> _Data in this exercise_
---*---

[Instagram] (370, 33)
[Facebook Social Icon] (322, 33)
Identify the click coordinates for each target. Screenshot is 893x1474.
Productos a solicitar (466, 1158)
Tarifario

---*---

Extract every line of the items above verbatim, preserving their original order.

> _Finished task_
[Instagram] (370, 33)
[Facebook Social Icon] (322, 33)
Identify the click coordinates for each target. Screenshot is 893x1474.
Productos a solicitar (466, 1158)
Tarifario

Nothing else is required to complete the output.